Indie developer Hitoe Mabuta General Shop has revealed RouteWhom, an upcoming dreamcore and liminal space psychological horror game that trades jump-scares for slow-burning unease. Built as a first-person walking simulator, it drops players into deserted, modern Japanese-style locations and filters everything through the hazy, imperfect look of early 2000s Y2K digital cameras. It’s currently in development for Windows PC via Steam, with no release date announced yet.
RouteWhom begins with you waking up in a place that feels oddly familiar—like a stripped-down extension of everyday life—except it’s completely empty. The lights are on, the spaces are recognizable, and yet something is deeply off. That wrongness only sharpens when a mysterious girl appears, dressed in a maid-style Santa cosplay. She becomes the only other presence in this silent world, guiding you forward as you search for a way out.

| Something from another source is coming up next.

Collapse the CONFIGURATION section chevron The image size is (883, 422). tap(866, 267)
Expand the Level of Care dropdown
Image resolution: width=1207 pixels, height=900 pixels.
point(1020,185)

What makes RouteWhom stand out in the psychological horror genre is its strange emotional tension. You’re not truly alone, and that’s the problem. As you walk beside this girl, the game leans into an unsettling mix of companionship and suspicion. At times, the experience can even resemble a surreal “date,” filled with fragments of conversation and shared moments that would feel almost comforting—if you weren’t trapped in a deserted void with no one else in sight. The question lingers: is she helping you escape, or leading you somewhere you shouldn’t go?
Gameplay stays focused and minimal by design. There are no combat encounters or flashy action set pieces. Progress comes from exploration, observation, and enduring the creeping anxiety that builds when nothing attacks you, yet everything feels threatening. You’ll move through realistic Japanese buildings and interiors, searching for the path forward while paying close attention to the environment and to what your companion says—especially as unsettling truths begin to surface.
A major part of the game’s personality comes from its visual direction. Instead of leaning on VHS-style filters popular in retro horror, RouteWhom recreates the distinct quirks of around-the-year-2000 digital cameras: slightly blown-out highlights, softer detail, imperfect color, and that particular blurry overexposure that can make ordinary spaces look wrong. Combined with photorealistic level design, the result is a nostalgic atmosphere that still feels cold, empty, and unnerving.
The maid girl’s presence is also designed to feel unusually real. Her facial expressions and movements are based on motion capture, then refined by hand to better blend into the environment. That contrast—hyper-real spaces paired with a convincingly lifelike companion—pushes immersion further, while also making it harder to shake the eerie feeling that she doesn’t belong.
RouteWhom aims to be a liminal space horror experience where the biggest challenge isn’t surviving a monster, but surviving your own thoughts in a world that looks normal from a distance and fundamentally incorrect up close. If you’re drawn to dreamlike exploration games, Y2K digital camera aesthetics, and psychological horror that plays with isolation and intimacy at the same time, this is one to keep an eye on.